-- PROBLEM DESCRIPTION --
Would you write out all of the data exactly as it appears below?

____

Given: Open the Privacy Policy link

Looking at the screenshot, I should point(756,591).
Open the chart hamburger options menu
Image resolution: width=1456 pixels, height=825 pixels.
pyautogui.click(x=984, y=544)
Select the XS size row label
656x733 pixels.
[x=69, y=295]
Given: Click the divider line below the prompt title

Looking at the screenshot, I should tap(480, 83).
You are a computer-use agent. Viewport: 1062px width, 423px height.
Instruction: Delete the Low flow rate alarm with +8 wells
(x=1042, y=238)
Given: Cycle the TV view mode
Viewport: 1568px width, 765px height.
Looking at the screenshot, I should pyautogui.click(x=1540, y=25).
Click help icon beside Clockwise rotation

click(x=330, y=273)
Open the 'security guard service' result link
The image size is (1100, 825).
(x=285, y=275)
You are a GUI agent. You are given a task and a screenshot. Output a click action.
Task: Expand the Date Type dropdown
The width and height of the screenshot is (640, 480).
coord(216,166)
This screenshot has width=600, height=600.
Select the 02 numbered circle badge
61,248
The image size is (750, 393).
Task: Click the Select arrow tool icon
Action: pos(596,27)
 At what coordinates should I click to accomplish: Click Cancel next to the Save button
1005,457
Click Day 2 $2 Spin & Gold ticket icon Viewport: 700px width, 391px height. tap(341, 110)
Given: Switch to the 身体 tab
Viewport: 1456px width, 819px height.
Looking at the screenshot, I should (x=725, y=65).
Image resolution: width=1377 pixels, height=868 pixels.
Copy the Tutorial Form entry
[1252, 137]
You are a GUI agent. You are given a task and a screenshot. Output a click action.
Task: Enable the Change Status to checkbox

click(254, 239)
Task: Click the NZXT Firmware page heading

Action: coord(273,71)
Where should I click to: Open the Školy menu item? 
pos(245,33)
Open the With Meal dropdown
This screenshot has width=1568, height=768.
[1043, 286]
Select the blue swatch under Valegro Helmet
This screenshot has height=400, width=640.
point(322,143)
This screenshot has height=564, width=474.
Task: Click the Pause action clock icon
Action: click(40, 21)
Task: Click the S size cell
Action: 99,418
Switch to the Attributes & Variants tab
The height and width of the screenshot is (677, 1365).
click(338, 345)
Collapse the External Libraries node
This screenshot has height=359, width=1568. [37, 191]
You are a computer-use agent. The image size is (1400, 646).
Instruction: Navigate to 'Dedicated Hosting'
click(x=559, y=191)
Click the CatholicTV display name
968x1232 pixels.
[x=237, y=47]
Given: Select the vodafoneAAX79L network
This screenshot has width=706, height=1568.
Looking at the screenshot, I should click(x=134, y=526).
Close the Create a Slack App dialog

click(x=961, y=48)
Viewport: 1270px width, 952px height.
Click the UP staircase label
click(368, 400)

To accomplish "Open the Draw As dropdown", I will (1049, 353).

____

-- WORKED SOLUTION --
Given: Open the Privacy Policy link

Looking at the screenshot, I should point(756,591).
Open the chart hamburger options menu
Image resolution: width=1456 pixels, height=825 pixels.
pyautogui.click(x=984, y=544)
Select the XS size row label
656x733 pixels.
[x=69, y=295]
Given: Click the divider line below the prompt title

Looking at the screenshot, I should tap(480, 83).
You are a computer-use agent. Viewport: 1062px width, 423px height.
Instruction: Delete the Low flow rate alarm with +8 wells
(x=1042, y=238)
Given: Cycle the TV view mode
Viewport: 1568px width, 765px height.
Looking at the screenshot, I should pyautogui.click(x=1540, y=25).
Click help icon beside Clockwise rotation

click(x=330, y=273)
Open the 'security guard service' result link
The image size is (1100, 825).
(x=285, y=275)
You are a GUI agent. You are given a task and a screenshot. Output a click action.
Task: Expand the Date Type dropdown
The width and height of the screenshot is (640, 480).
coord(216,166)
This screenshot has width=600, height=600.
Select the 02 numbered circle badge
61,248
The image size is (750, 393).
Task: Click the Select arrow tool icon
Action: pos(596,27)
 At what coordinates should I click to accomplish: Click Cancel next to the Save button
1005,457
Click Day 2 $2 Spin & Gold ticket icon Viewport: 700px width, 391px height. tap(341, 110)
Given: Switch to the 身体 tab
Viewport: 1456px width, 819px height.
Looking at the screenshot, I should (x=725, y=65).
Image resolution: width=1377 pixels, height=868 pixels.
Copy the Tutorial Form entry
[1252, 137]
You are a GUI agent. You are given a task and a screenshot. Output a click action.
Task: Enable the Change Status to checkbox

click(254, 239)
Task: Click the NZXT Firmware page heading

Action: coord(273,71)
Where should I click to: Open the Školy menu item? 
pos(245,33)
Open the With Meal dropdown
This screenshot has width=1568, height=768.
[1043, 286]
Select the blue swatch under Valegro Helmet
This screenshot has height=400, width=640.
point(322,143)
This screenshot has height=564, width=474.
Task: Click the Pause action clock icon
Action: click(40, 21)
Task: Click the S size cell
Action: 99,418
Switch to the Attributes & Variants tab
The height and width of the screenshot is (677, 1365).
click(338, 345)
Collapse the External Libraries node
This screenshot has height=359, width=1568. [37, 191]
You are a computer-use agent. The image size is (1400, 646).
Instruction: Navigate to 'Dedicated Hosting'
click(x=559, y=191)
Click the CatholicTV display name
968x1232 pixels.
[x=237, y=47]
Given: Select the vodafoneAAX79L network
This screenshot has width=706, height=1568.
Looking at the screenshot, I should click(x=134, y=526).
Close the Create a Slack App dialog

click(x=961, y=48)
Viewport: 1270px width, 952px height.
Click the UP staircase label
click(368, 400)

To accomplish "Open the Draw As dropdown", I will (1049, 353).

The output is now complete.